Could you repeat exactly the lines below, from the line containing "You are a computer-use" through the last one, both included, while leaving out any pictures?

Available data =
---

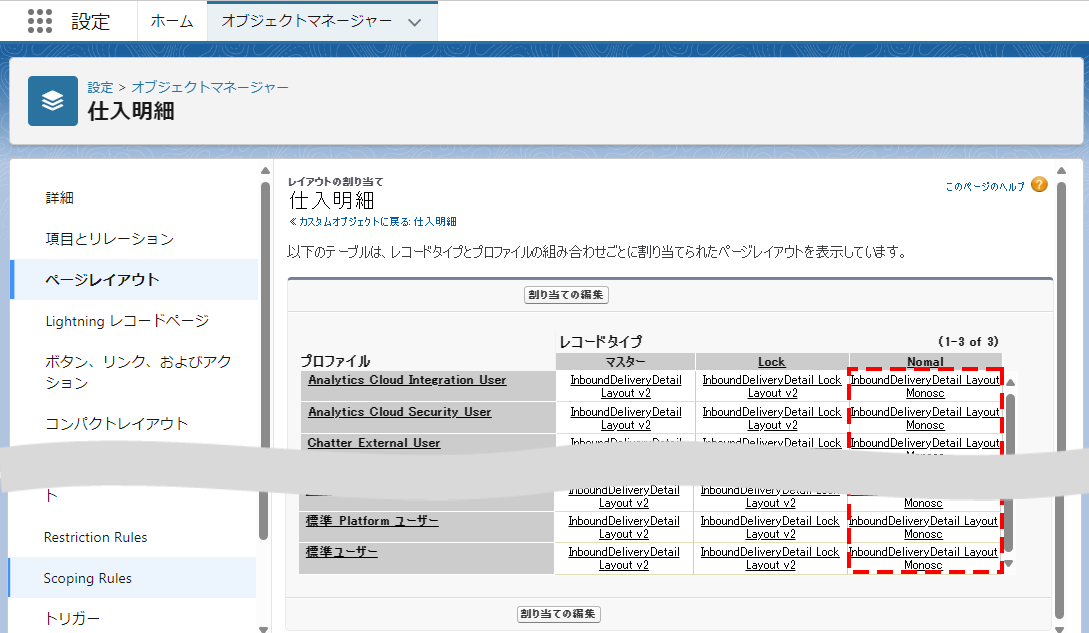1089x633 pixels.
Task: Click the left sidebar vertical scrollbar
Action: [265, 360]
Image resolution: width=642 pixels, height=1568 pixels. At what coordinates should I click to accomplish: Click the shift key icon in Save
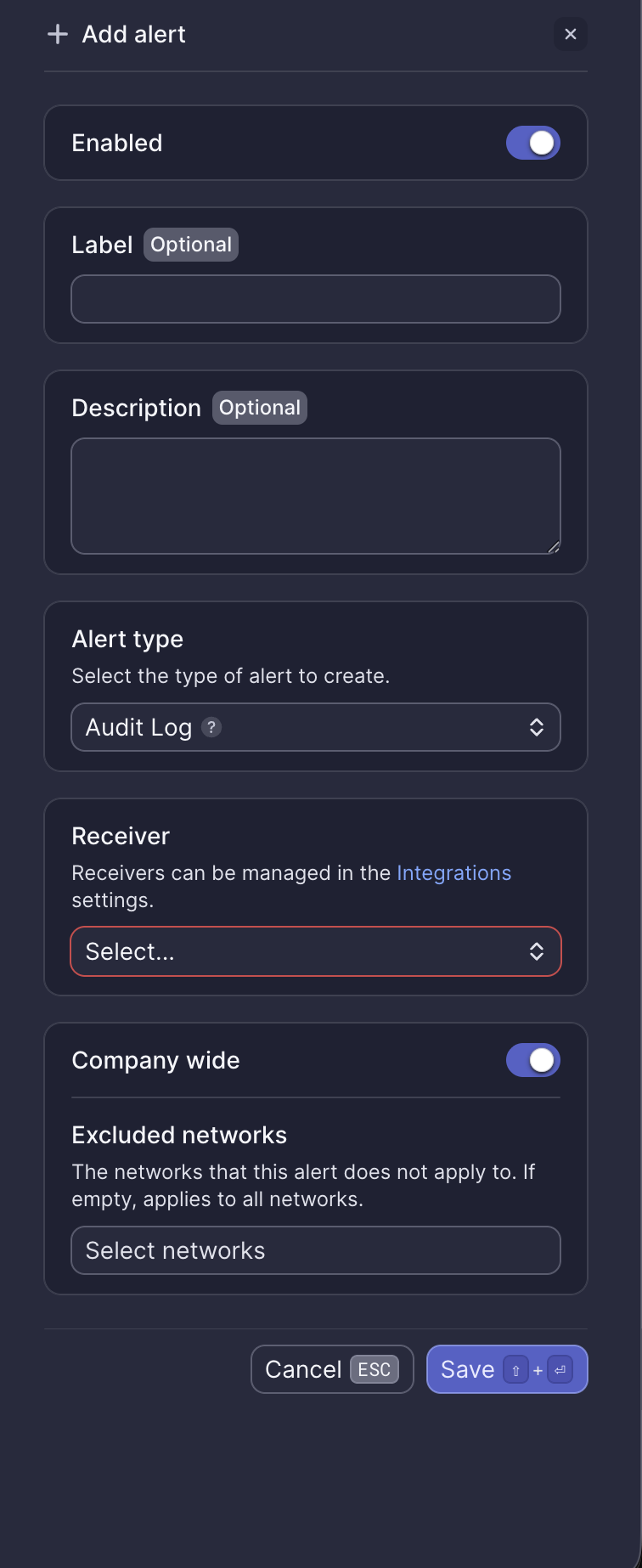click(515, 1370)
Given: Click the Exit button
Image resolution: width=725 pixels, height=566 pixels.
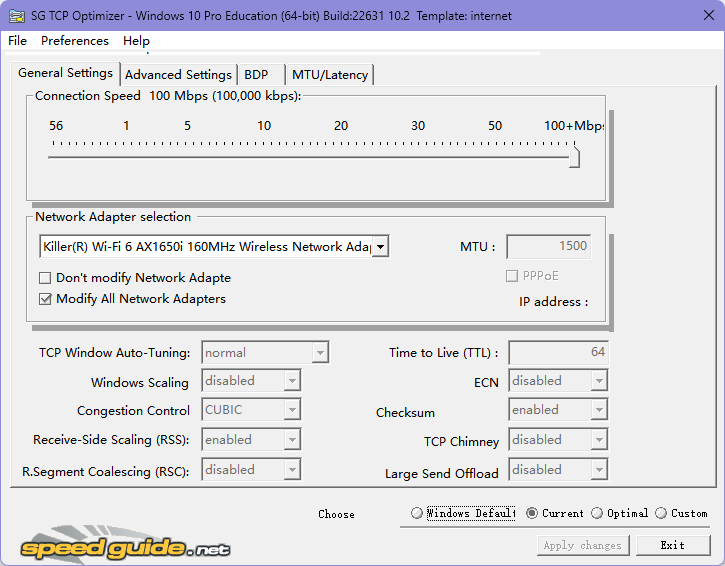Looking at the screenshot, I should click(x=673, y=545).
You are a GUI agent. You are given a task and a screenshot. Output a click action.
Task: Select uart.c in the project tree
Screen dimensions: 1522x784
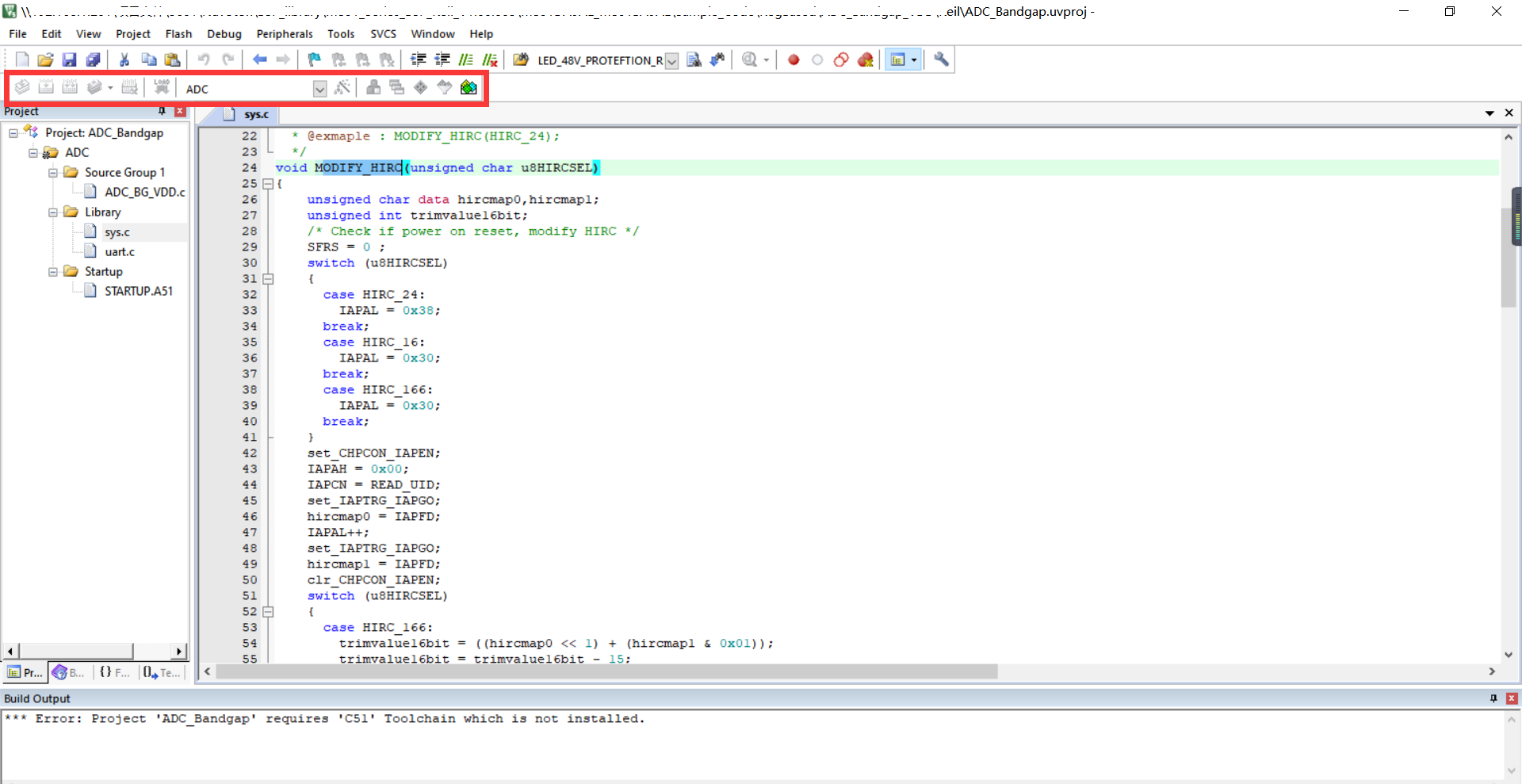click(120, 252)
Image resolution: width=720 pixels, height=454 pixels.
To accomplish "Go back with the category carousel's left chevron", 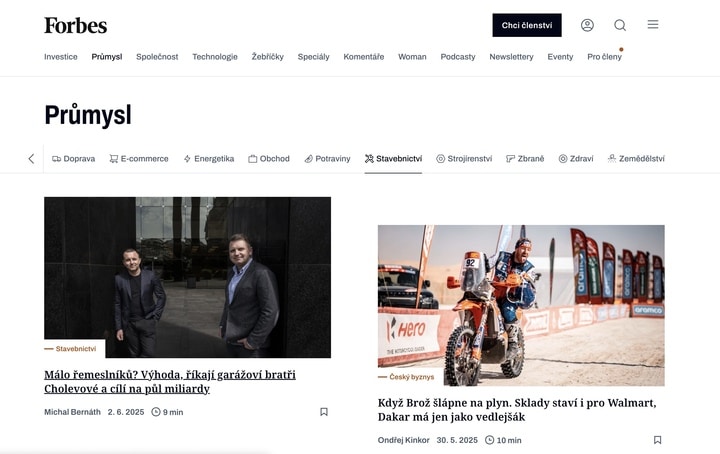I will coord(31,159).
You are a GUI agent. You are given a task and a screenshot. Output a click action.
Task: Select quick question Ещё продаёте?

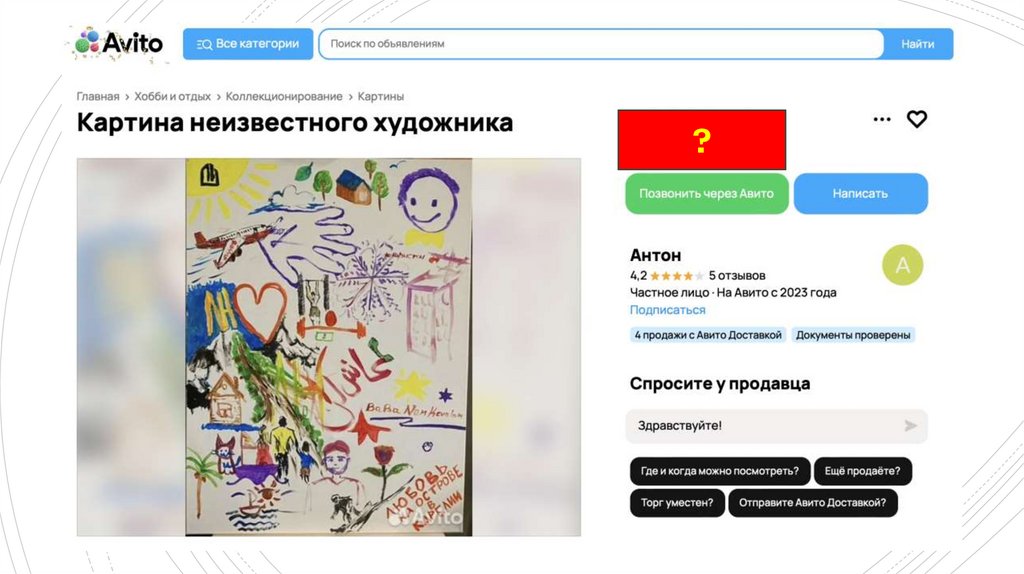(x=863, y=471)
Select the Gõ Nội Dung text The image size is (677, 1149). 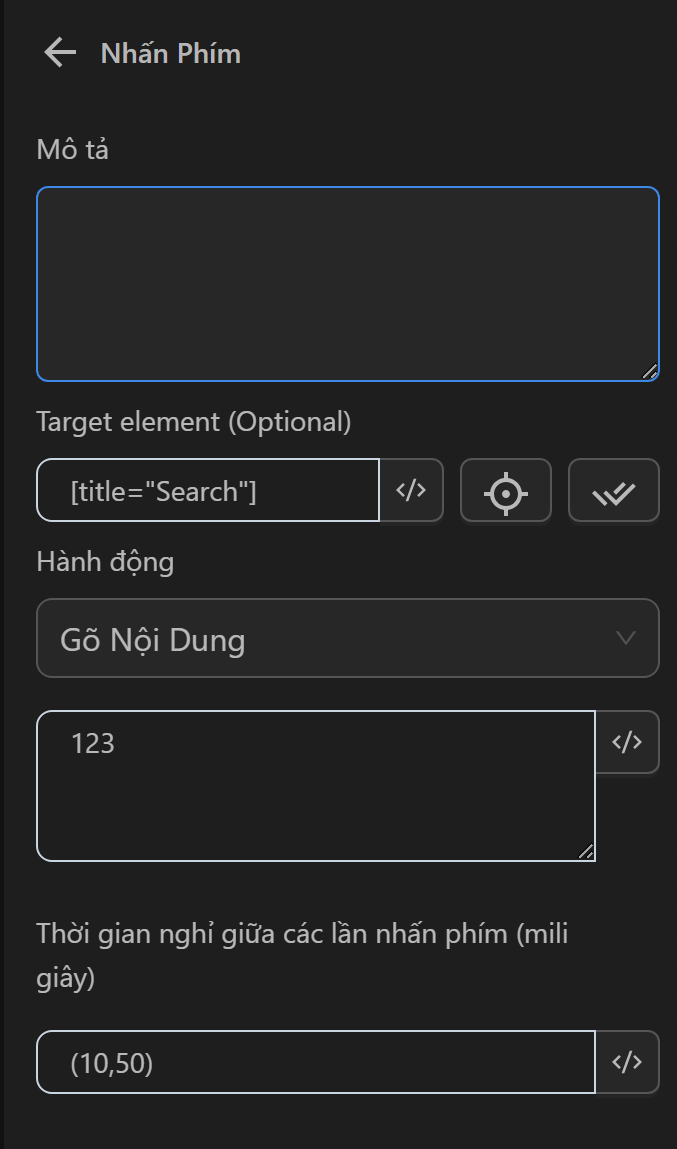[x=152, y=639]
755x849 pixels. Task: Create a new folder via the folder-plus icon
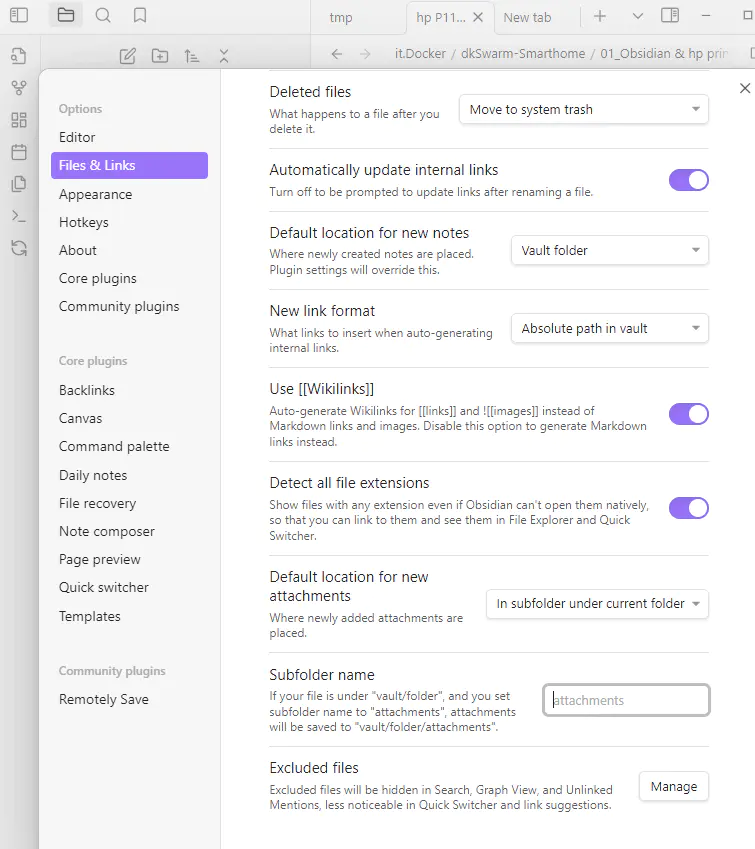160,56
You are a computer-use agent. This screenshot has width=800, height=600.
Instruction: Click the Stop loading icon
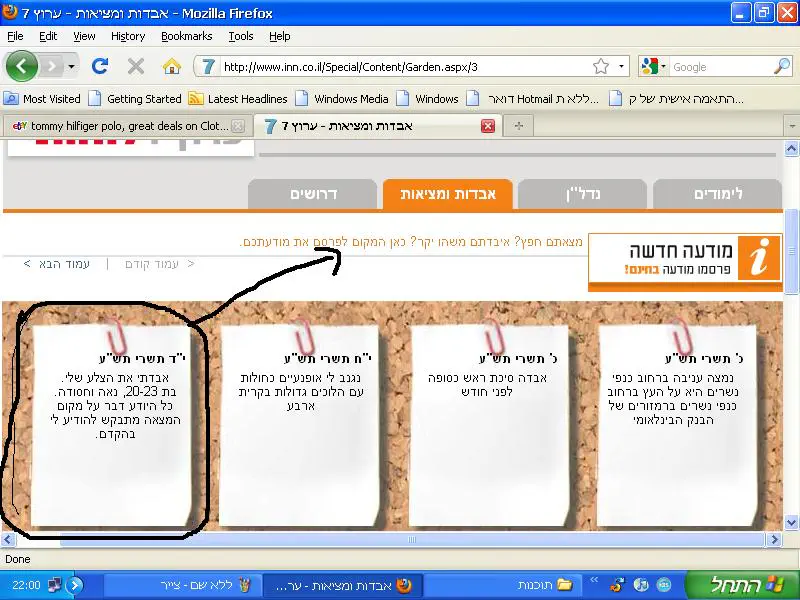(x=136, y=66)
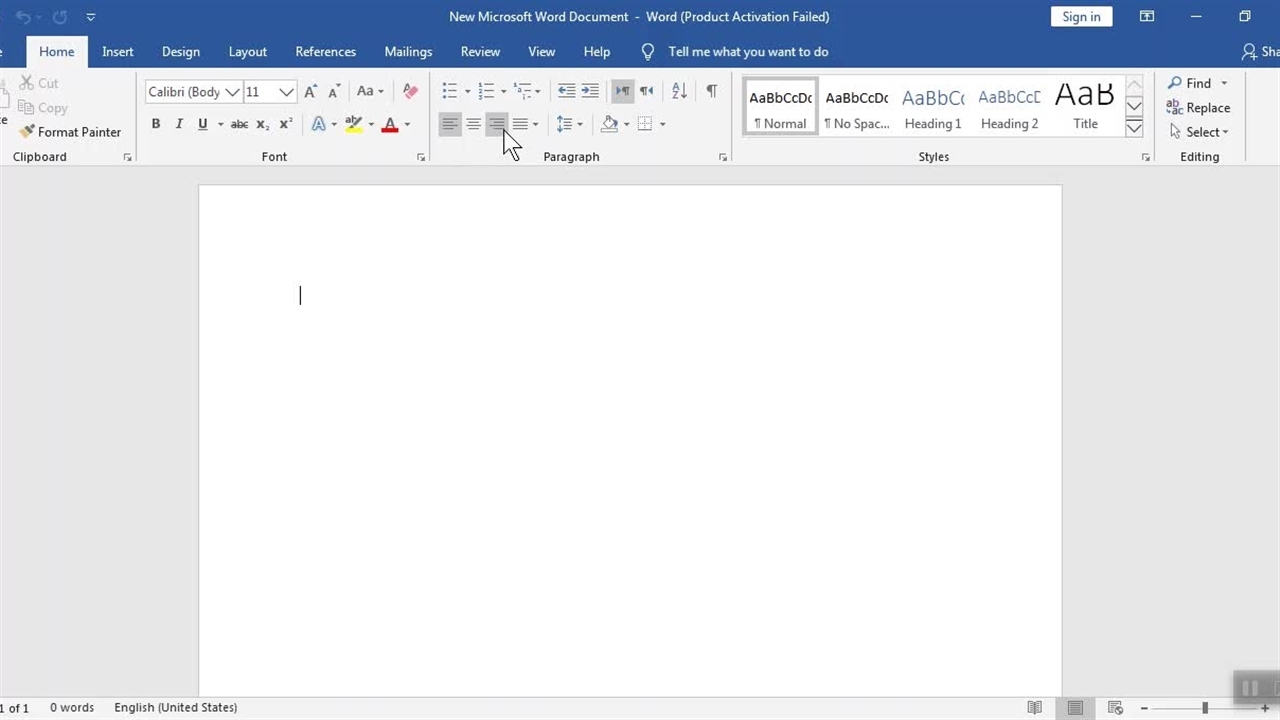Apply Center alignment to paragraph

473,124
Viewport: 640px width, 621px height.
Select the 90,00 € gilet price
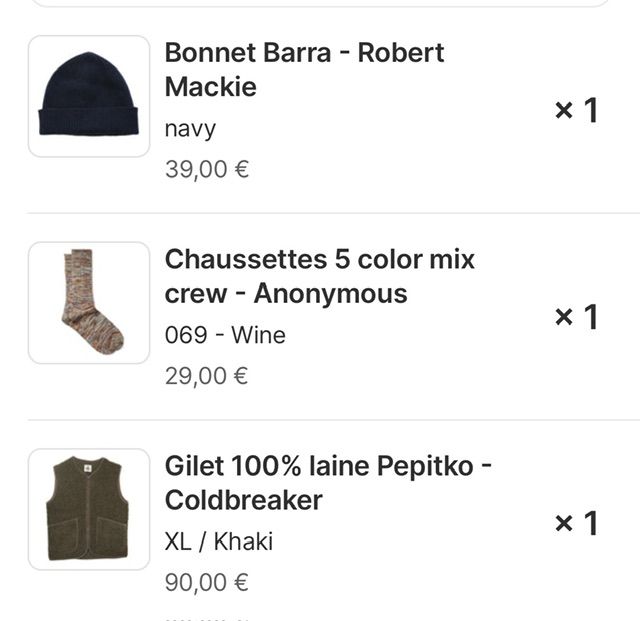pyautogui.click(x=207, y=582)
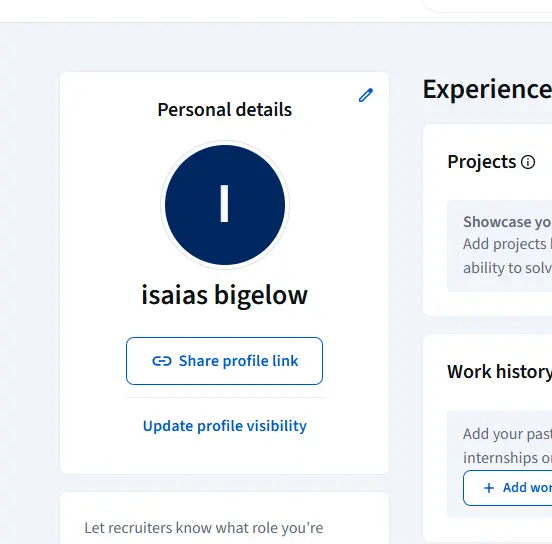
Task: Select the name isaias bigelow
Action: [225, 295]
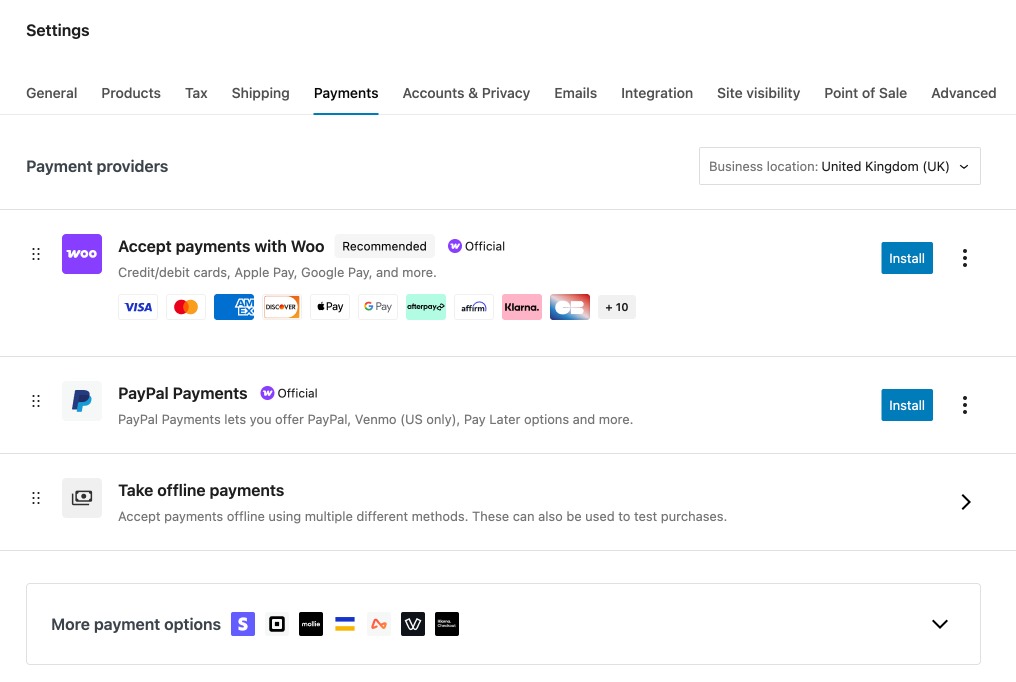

---

Solution =
You are a computer-use agent. This screenshot has width=800, height=600.
Instruction: Click the Stop loading icon
(x=136, y=66)
Apply Center alignment to paragraph

473,124
Viewport: 640px width, 621px height.
Select the 90,00 € gilet price
pyautogui.click(x=207, y=582)
Task: Select the name isaias bigelow
Action: [225, 295]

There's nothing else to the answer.